At a time when job losses have slowed, home sales are beginning to rise in some areas and the stock market is coming off its biggest 12-month increase in nearly 70 years, 55 percent of consumers surveyed nonetheless feel that the economy is still in a downturn. Forty-three percent believe economic conditions have begun to improve.
These perceptions about the so-called "Great Recession" appear to be having a lasting effect on consumer spending - and have caused people to re-evaluate their budgets and financial plans.

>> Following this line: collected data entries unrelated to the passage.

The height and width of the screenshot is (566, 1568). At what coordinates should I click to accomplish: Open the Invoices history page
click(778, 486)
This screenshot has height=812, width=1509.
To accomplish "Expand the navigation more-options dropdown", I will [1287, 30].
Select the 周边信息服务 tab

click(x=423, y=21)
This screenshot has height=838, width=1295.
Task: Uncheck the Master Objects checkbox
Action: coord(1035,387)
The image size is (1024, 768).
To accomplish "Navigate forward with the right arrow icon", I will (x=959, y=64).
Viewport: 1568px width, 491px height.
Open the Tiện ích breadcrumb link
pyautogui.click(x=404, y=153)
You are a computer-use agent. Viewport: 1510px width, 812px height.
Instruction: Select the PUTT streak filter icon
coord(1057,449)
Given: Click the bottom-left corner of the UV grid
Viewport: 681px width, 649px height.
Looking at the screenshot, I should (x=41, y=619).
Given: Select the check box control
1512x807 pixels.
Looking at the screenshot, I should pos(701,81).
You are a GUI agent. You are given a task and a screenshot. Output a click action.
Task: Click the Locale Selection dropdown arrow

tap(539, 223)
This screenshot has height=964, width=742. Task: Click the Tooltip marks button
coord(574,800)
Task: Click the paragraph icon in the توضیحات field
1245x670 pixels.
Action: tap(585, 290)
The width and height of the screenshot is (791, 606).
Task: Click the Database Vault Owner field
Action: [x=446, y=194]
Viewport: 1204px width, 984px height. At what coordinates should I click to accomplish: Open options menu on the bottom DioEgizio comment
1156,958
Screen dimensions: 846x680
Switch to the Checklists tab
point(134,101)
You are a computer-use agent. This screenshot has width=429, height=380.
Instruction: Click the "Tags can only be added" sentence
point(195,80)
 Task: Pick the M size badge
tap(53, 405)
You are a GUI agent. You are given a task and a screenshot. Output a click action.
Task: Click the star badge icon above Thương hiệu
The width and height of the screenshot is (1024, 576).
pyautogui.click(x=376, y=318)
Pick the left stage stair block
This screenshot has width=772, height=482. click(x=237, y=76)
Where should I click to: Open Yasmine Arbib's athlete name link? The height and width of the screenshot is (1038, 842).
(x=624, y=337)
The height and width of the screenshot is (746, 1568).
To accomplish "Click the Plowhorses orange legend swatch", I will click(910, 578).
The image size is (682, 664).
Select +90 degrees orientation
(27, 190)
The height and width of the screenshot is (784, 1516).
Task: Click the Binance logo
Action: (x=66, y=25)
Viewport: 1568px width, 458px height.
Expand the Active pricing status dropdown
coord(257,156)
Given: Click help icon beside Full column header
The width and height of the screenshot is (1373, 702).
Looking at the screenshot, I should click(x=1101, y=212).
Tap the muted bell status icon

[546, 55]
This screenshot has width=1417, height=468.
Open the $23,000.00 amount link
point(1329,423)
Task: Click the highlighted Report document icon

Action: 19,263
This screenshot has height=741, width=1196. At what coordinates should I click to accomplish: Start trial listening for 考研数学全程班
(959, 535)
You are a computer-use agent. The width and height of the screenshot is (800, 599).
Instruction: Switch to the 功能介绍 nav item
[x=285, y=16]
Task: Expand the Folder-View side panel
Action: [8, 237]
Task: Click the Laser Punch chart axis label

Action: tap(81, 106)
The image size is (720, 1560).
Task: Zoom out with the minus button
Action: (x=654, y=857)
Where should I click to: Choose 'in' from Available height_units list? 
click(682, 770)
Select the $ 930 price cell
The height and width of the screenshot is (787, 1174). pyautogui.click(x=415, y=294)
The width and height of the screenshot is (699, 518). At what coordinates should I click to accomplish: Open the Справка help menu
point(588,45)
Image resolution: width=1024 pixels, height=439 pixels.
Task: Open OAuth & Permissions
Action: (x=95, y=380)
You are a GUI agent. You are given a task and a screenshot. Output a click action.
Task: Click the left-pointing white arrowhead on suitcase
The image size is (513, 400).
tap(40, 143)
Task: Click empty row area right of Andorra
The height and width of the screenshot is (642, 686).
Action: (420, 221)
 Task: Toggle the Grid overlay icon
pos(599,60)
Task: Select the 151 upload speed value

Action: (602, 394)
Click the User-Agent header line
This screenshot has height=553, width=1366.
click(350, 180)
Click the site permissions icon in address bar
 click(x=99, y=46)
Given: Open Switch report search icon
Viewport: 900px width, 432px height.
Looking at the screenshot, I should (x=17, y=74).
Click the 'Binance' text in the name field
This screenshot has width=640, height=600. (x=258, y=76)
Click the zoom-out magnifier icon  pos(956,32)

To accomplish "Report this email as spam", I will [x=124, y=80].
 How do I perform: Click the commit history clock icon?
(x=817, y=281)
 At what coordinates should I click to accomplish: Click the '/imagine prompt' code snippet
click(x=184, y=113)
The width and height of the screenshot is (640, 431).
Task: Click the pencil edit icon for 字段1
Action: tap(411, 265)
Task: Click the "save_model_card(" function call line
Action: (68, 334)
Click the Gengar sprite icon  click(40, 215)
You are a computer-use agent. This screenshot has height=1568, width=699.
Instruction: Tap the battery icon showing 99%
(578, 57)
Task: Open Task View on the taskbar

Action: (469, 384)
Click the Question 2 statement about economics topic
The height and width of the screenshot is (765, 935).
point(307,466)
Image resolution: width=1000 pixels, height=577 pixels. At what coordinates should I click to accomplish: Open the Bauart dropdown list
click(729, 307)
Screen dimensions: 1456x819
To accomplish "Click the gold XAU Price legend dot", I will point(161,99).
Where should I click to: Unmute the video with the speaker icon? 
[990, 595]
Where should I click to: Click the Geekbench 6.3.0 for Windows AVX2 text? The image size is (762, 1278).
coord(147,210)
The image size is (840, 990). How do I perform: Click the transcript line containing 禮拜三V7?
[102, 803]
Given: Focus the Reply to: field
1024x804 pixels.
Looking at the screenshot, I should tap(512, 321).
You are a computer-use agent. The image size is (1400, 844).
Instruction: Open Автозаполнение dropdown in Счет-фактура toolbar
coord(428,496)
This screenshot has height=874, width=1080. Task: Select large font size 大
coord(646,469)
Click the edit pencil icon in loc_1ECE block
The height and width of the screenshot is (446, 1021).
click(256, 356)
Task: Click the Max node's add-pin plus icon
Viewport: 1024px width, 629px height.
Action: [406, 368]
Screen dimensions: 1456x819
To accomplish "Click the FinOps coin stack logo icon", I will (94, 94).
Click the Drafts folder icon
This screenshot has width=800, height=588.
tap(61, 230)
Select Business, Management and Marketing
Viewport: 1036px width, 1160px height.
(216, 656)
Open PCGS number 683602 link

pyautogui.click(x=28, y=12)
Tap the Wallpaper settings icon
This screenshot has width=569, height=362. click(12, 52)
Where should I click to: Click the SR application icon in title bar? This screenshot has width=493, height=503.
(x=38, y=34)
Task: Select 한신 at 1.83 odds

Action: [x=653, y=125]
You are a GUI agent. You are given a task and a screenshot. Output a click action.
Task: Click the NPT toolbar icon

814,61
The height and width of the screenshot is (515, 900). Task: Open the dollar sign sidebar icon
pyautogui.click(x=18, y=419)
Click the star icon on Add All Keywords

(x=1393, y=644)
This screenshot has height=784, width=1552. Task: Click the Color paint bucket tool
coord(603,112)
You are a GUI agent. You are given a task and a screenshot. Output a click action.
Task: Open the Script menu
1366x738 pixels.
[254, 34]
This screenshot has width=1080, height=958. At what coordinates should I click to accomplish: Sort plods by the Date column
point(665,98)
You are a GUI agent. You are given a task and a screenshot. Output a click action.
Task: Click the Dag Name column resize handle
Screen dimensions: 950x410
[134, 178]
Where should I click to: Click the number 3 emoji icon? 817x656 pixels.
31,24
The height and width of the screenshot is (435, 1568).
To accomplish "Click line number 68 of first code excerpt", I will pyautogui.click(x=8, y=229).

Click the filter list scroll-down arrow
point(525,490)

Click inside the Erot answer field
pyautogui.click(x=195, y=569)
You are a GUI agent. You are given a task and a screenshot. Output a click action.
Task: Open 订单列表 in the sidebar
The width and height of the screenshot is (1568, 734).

"Cutting expenses is often our first reaction in times of financial stress or volatility, but without a long-term financial plan, the benefits usually last for only a few weeks or months," said Paul Kieffer, Manager of the Personal Financial Planning Department for M&T Bank. "Only a comprehensive and disciplined approach to all aspects of financial planning can provide long-term security."
Kieffer offers the following top ten financial planning tips:
- Set life goals (for example, retirement)
- Set a budget and manage expenses
- "Pay yourself first"
- Consolidate and/or refinance debt
- Rebalance assets to more closely align with investment objectives
- Take full advantage of matching contributions in company-sponsored retirement plans
- Explore Roth IRA conversions
- Create an estate plan that works with fluctuating changes in tax laws
- Evaluate insurance coverages - especially life and disability due to market volatility (a decrease in assets may result in an increased need for insurance)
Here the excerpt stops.